● **EXERCISE**: Reproduce the entries exactly.

● **DATA**:

- - -

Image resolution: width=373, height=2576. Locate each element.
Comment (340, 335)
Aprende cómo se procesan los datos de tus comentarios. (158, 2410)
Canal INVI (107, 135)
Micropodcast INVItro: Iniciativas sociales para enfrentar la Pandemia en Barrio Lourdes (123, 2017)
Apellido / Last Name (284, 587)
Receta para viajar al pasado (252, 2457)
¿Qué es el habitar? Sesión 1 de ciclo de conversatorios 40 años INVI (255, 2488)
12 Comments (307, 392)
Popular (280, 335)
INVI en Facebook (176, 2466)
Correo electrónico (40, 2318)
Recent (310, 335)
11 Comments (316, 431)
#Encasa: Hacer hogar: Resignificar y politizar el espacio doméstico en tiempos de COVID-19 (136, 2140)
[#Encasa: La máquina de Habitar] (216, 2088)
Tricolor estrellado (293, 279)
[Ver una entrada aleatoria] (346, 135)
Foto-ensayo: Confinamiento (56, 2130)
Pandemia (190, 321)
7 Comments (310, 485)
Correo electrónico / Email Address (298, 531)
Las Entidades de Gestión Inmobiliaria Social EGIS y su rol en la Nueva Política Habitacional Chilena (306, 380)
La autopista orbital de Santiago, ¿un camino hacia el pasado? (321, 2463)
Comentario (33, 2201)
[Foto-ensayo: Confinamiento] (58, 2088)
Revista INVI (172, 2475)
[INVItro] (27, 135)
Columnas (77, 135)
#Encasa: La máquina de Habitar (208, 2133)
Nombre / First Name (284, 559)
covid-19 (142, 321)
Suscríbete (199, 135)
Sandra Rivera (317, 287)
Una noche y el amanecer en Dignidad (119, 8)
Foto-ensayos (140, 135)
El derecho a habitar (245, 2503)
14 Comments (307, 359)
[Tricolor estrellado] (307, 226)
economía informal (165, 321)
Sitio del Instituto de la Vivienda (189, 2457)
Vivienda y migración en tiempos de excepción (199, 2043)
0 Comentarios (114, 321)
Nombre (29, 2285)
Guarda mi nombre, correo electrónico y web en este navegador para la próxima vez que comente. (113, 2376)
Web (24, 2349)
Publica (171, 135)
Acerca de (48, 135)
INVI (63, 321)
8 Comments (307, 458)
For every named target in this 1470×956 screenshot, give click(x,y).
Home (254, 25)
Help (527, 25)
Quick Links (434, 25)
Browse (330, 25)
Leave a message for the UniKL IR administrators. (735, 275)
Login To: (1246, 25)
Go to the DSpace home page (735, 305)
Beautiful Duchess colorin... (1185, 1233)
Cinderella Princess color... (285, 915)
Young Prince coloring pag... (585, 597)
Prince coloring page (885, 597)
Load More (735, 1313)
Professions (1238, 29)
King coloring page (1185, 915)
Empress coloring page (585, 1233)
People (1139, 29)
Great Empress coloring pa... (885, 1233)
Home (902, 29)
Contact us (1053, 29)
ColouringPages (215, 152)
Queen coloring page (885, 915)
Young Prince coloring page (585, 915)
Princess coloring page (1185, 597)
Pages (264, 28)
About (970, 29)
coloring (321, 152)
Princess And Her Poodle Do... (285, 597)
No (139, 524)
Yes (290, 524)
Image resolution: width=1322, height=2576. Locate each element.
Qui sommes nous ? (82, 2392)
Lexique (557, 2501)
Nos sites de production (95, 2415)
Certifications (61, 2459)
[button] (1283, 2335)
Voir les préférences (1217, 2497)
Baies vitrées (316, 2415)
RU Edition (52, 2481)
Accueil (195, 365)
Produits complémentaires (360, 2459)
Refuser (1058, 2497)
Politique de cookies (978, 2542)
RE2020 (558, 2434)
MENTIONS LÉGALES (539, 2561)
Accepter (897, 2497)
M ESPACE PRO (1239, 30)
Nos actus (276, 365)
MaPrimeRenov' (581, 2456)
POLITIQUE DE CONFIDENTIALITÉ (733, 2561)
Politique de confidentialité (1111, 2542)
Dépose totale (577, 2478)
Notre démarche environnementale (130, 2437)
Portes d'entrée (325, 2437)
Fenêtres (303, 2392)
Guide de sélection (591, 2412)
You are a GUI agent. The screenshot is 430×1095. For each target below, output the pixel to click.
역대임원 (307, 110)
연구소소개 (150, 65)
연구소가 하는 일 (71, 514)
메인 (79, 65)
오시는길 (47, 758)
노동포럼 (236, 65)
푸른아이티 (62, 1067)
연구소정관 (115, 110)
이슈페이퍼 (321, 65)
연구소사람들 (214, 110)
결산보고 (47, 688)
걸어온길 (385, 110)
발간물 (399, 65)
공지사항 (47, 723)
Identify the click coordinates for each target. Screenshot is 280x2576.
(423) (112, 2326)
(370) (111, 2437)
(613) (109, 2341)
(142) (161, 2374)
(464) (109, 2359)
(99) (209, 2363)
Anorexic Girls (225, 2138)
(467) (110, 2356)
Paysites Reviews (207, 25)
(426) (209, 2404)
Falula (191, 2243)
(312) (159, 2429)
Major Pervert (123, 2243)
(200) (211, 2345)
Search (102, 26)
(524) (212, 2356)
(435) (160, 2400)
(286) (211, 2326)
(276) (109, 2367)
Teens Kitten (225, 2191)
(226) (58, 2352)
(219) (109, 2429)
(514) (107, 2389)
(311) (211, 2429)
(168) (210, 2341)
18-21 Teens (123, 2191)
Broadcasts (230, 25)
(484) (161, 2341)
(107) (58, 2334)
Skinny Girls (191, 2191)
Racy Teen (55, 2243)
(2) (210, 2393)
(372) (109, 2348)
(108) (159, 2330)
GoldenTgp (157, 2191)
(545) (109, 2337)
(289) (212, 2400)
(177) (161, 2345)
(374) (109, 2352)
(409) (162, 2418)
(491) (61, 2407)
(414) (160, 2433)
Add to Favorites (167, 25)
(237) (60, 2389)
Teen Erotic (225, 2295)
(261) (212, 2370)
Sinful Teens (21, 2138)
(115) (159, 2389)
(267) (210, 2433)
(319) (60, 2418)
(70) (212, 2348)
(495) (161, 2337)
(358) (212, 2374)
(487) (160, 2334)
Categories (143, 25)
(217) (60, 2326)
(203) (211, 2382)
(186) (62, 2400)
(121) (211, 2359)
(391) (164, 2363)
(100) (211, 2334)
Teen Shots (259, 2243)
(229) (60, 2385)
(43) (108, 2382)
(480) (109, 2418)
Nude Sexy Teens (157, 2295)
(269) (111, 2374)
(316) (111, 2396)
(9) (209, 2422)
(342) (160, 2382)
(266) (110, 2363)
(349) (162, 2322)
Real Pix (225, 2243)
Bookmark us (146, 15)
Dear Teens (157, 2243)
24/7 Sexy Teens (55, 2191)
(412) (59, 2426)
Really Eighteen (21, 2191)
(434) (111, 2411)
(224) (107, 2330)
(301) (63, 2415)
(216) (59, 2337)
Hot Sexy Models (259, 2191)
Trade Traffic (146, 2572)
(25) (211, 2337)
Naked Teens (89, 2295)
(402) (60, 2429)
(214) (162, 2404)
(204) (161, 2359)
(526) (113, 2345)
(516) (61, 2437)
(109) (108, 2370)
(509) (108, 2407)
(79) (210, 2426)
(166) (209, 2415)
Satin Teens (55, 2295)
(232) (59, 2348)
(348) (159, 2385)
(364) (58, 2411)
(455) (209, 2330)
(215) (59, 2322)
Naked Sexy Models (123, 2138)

- - -

● **SOLUTION FOR THIS EXERCISE**:
Image resolution: width=373, height=2576. Locate each element.
Comment (340, 335)
Aprende cómo se procesan los datos de tus comentarios. (158, 2410)
Canal INVI (107, 135)
Micropodcast INVItro: Iniciativas sociales para enfrentar la Pandemia en Barrio Lourdes (123, 2017)
Apellido / Last Name (284, 587)
Receta para viajar al pasado (252, 2457)
¿Qué es el habitar? Sesión 1 de ciclo de conversatorios 40 años INVI (255, 2488)
12 Comments (307, 392)
Popular (280, 335)
INVI en Facebook (176, 2466)
Correo electrónico (40, 2318)
Recent (310, 335)
11 Comments (316, 431)
#Encasa: Hacer hogar: Resignificar y politizar el espacio doméstico en tiempos de COVID-19 (136, 2140)
[#Encasa: La máquina de Habitar] (216, 2088)
Tricolor estrellado (293, 279)
[Ver una entrada aleatoria] (346, 135)
Foto-ensayo: Confinamiento (56, 2130)
Pandemia (190, 321)
7 Comments (310, 485)
Correo electrónico / Email Address (298, 531)
Las Entidades de Gestión Inmobiliaria Social EGIS y su rol en la Nueva Política Habitacional Chilena (306, 380)
La autopista orbital de Santiago, ¿un camino hacia el pasado? (321, 2463)
Comentario (33, 2201)
[Foto-ensayo: Confinamiento] (58, 2088)
Revista INVI (172, 2475)
[INVItro] (27, 135)
Columnas (77, 135)
#Encasa: La máquina de Habitar (208, 2133)
Nombre / First Name (284, 559)
covid-19 (142, 321)
Suscríbete (199, 135)
Sandra Rivera (317, 287)
Una noche y el amanecer en Dignidad (119, 8)
Foto-ensayos (140, 135)
El derecho a habitar (245, 2503)
14 Comments (307, 359)
[Tricolor estrellado] (307, 226)
economía informal (165, 321)
Sitio del Instituto de la Vivienda (189, 2457)
Vivienda y migración en tiempos de excepción (199, 2043)
0 Comentarios (114, 321)
Nombre (29, 2285)
Guarda mi nombre, correo electrónico y web en este navegador para la próxima vez que comente. (113, 2376)
Web (24, 2349)
Publica (171, 135)
Acerca de (48, 135)
INVI (63, 321)
8 Comments (307, 458)
For every named target in this 1470×956 screenshot, give click(x,y).
Home (254, 25)
Help (527, 25)
Quick Links (434, 25)
Browse (330, 25)
Leave a message for the UniKL IR administrators. (735, 275)
Login To: (1246, 25)
Go to the DSpace home page (735, 305)
Beautiful Duchess colorin... (1185, 1233)
Cinderella Princess color... (285, 915)
Young Prince coloring pag... (585, 597)
Prince coloring page (885, 597)
Load More (735, 1313)
Professions (1238, 29)
King coloring page (1185, 915)
Empress coloring page (585, 1233)
People (1139, 29)
Great Empress coloring pa... (885, 1233)
Home (902, 29)
Contact us (1053, 29)
ColouringPages (215, 152)
Queen coloring page (885, 915)
Young Prince coloring page (585, 915)
Princess coloring page (1185, 597)
Pages (264, 28)
About (970, 29)
coloring (321, 152)
Princess And Her Poodle Do... (285, 597)
No (139, 524)
Yes (290, 524)
Image resolution: width=1322, height=2576. Locate each element.
Qui sommes nous ? (82, 2392)
Lexique (557, 2501)
Nos sites de production (95, 2415)
Certifications (61, 2459)
[button] (1283, 2335)
Voir les préférences (1217, 2497)
Baies vitrées (316, 2415)
RU Edition (52, 2481)
Accueil (195, 365)
Produits complémentaires (360, 2459)
Refuser (1058, 2497)
Politique de cookies (978, 2542)
RE2020 (558, 2434)
MENTIONS LÉGALES (539, 2561)
Accepter (897, 2497)
M ESPACE PRO (1239, 30)
Nos actus (276, 365)
MaPrimeRenov' (581, 2456)
POLITIQUE DE CONFIDENTIALITÉ (733, 2561)
Politique de confidentialité (1111, 2542)
Dépose totale (577, 2478)
Notre démarche environnementale (130, 2437)
Portes d'entrée (325, 2437)
Fenêtres (303, 2392)
Guide de sélection (591, 2412)
You are a GUI agent. The screenshot is 430×1095. For each target below, output the pixel to click.
역대임원 (307, 110)
연구소소개 (150, 65)
연구소가 하는 일 (71, 514)
메인 (79, 65)
오시는길 (47, 758)
노동포럼 (236, 65)
푸른아이티 (62, 1067)
연구소정관 (115, 110)
이슈페이퍼 (321, 65)
연구소사람들 (214, 110)
결산보고 (47, 688)
걸어온길 (385, 110)
발간물 (399, 65)
공지사항 (47, 723)
Identify the click coordinates for each target. Screenshot is 280x2576.
(423) (112, 2326)
(370) (111, 2437)
(613) (109, 2341)
(142) (161, 2374)
(464) (109, 2359)
(99) (209, 2363)
Anorexic Girls (225, 2138)
(467) (110, 2356)
Paysites Reviews (207, 25)
(426) (209, 2404)
Falula (191, 2243)
(312) (159, 2429)
Major Pervert (123, 2243)
(200) (211, 2345)
Search (102, 26)
(524) (212, 2356)
(435) (160, 2400)
(286) (211, 2326)
(276) (109, 2367)
Teens Kitten (225, 2191)
(226) (58, 2352)
(219) (109, 2429)
(514) (107, 2389)
(311) (211, 2429)
(168) (210, 2341)
18-21 Teens (123, 2191)
Broadcasts (230, 25)
(484) (161, 2341)
(107) (58, 2334)
Skinny Girls (191, 2191)
Racy Teen (55, 2243)
(2) (210, 2393)
(372) (109, 2348)
(108) (159, 2330)
GoldenTgp (157, 2191)
(545) (109, 2337)
(289) (212, 2400)
(177) (161, 2345)
(374) (109, 2352)
(409) (162, 2418)
(491) (61, 2407)
(414) (160, 2433)
Add to Favorites (167, 25)
(237) (60, 2389)
Teen Erotic (225, 2295)
(261) (212, 2370)
Sinful Teens (21, 2138)
(115) (159, 2389)
(267) (210, 2433)
(319) (60, 2418)
(70) (212, 2348)
(495) (161, 2337)
(358) (212, 2374)
(487) (160, 2334)
Categories (143, 25)
(217) (60, 2326)
(203) (211, 2382)
(186) (62, 2400)
(121) (211, 2359)
(391) (164, 2363)
(100) (211, 2334)
Teen Shots (259, 2243)
(229) (60, 2385)
(43) (108, 2382)
(480) (109, 2418)
Nude Sexy Teens (157, 2295)
(269) (111, 2374)
(316) (111, 2396)
(9) (209, 2422)
(342) (160, 2382)
(266) (110, 2363)
(349) (162, 2322)
Real Pix (225, 2243)
Bookmark us (146, 15)
Dear Teens (157, 2243)
24/7 Sexy Teens (55, 2191)
(412) (59, 2426)
Really Eighteen (21, 2191)
(434) (111, 2411)
(224) (107, 2330)
(301) (63, 2415)
(216) (59, 2337)
Hot Sexy Models (259, 2191)
Trade Traffic (146, 2572)
(25) (211, 2337)
Naked Teens (89, 2295)
(402) (60, 2429)
(214) (162, 2404)
(204) (161, 2359)
(526) (113, 2345)
(516) (61, 2437)
(109) (108, 2370)
(509) (108, 2407)
(79) (210, 2426)
(166) (209, 2415)
Satin Teens (55, 2295)
(232) (59, 2348)
(348) (159, 2385)
(364) (58, 2411)
(455) (209, 2330)
(215) (59, 2322)
Naked Sexy Models (123, 2138)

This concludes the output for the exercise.